- ECB deposit rate now 40 basis points lower than Bank of Japan
- Lenders say a lower rate would undermine Japan easing targets
Now that the European Central Bank has cut its deposit rate, while the Bank of Japan has held policy for more than a year, concerns are growing that Governor Haruhiko Kuroda has little room for maneuver.
The ECB lowered the rate it pays banks on their overnight reserves by 10 basis points on Thursday to minus 0.3 percent, boosted its quantitative easing plan to include regional debt and extended the policy until at least March 2017. The BOJ can’t cut its similar rate of 0.1 percent because that may lead to an insufficient pool of bonds it buys to expand the monetary base, said Mizuho Bank Ltd. and Totan Research Co. It may need to change its policy framework, they say.
“We’re starting to see a stark contrast now,” said Daisuke Karakama, the chief market economist at Mizuho in Tokyo. “By taking it slow on the QE expansion, the ECB still has room for further easing, but what’s left for the BOJ is to cut the deposit rate and that would mean an overhaul of its own regime. The BOJ might be near a deadlock.”
Policy options are running out as the central bank already owns 28.5 percent of Japan’s sovereign bond market, prompting dealers to voice concerns of declining liquidity. While the ECB’s overall package disappointed euro bears, ECB President Mario Draghi has still been more successful than Kuroda in weakening his local currency to fuel inflation, with the euro declining almost 8 percent against the yen this year.
Kuroda on Monday said the BOJ shouldn’t adopt negative interest rates. In October, he said the central bank isn’t considering cutting the rate on excess reserves.

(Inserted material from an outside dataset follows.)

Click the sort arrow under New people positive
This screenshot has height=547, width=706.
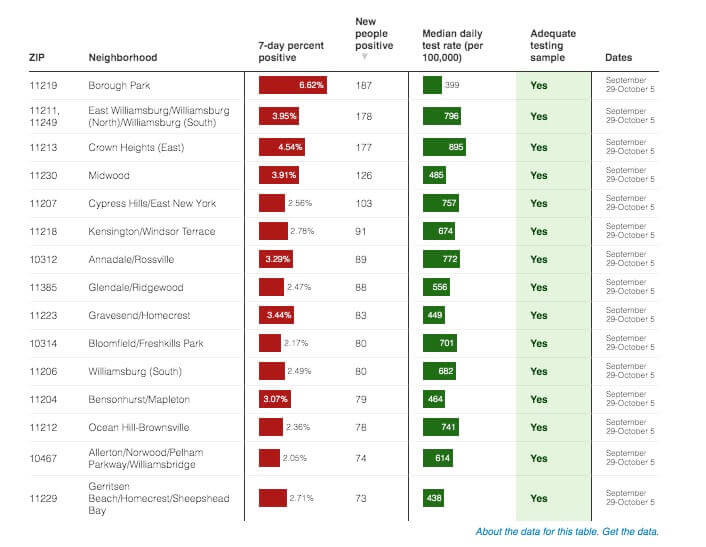[x=364, y=57]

He also said last month that he doesn’t see any limits to policy, and policy makers can keep buying bonds until its price target is reached.
The central bank scrapped interest rates as its main policy tool in 2013 and instead set a target for the size of the monetary base. It kept its pledge unchanged last month to increase the base at an annual pace of 80 trillion yen ($649 billion), a policy that’s weakened the yen and helps boost the profits of the nation’s exporters.
“The ECB’s move to deepen negative deposit rates will revive debate about why the BOJ doesn’t reduce interest rates on excess reserves just like the ECB,” said Kenro Kawano, the chief bond strategist at Morgan Stanley MUFG Securities Co. in Tokyo. “The BOJ doesn’t want to do it because it will make it difficult to achieve the 80 trillion-yen expansion.”
Under the current unprecedented stimulus, the BOJ is buying Japanese government bonds from financial institutions, which are parking the proceeds from bond sales at the central bank to earn 0.1 percent. Lenders were the largest holders of JGBs and Treasury bills, accounting for 30 percent as of end-June, according to the Finance Ministry.
If banks no longer earn 10 basis points from excess reserves, they might stop selling JGBs in the BOJ’s operations because they’d want to keep the yield from those bonds, Morgan Stanley MUFG’s Kawano said.
The BOJ’s outstanding monetary base increased about 30 percent to 344 trillion yen at the end of November from a year ago. The average outstanding amount of excess reserves at the central bank for the period of Oct. 16 to Nov. 15 reached a record high 214.8 trillion yen.
“The negative yield policy is conducted primarily with the aim of weakening a currency and that’s what the ECB is eyeing,” said Izuru Kato, the chief economist at Totan Research in Tokyo. “You can’t say just because the ECB is doing it, the BOJ can too, because cutting the rate to negative will require a change in the monetary-base target.”
Economists are almost unanimous in forecasting that the central bank won’t meet the price target in its latest time frame of around six months through March 2017. The most recent reading for the BOJ’s core inflation gauge was minus 0.1 percent, far below the BOJ’s 2 percent goal.
Twenty-one of 41 economists surveyed forecast the bank will add stimulus by April 2016 while 19 don’t expect additional stimulus, according to the poll conducted from Nov. 13-17. Only four expected that the central bank will cut the excess reserve rate, while 17 said it would increase the pace of monetary-base expansion.
The central bank is mopping up about 90 percent of bonds issued to markets, helping cap gains in yields. The benchmark 10-year yield was at 0.33 percent on Monday, after slumping to a record low of 0.195 percent in January.
“If banks, which are major players in this framework, become reluctant when the excess reserve rate is cut, that risks disturbing the BOJ’s JGB buying operations and hampering a smooth monetary base expansion,” said Yuya Yamashita, a rates strategist in Tokyo at JPMorgan Chase & Co. “If the rate falls to negative, they may opt to hold JGBs to avoid eroding profits, provided yields are positive.”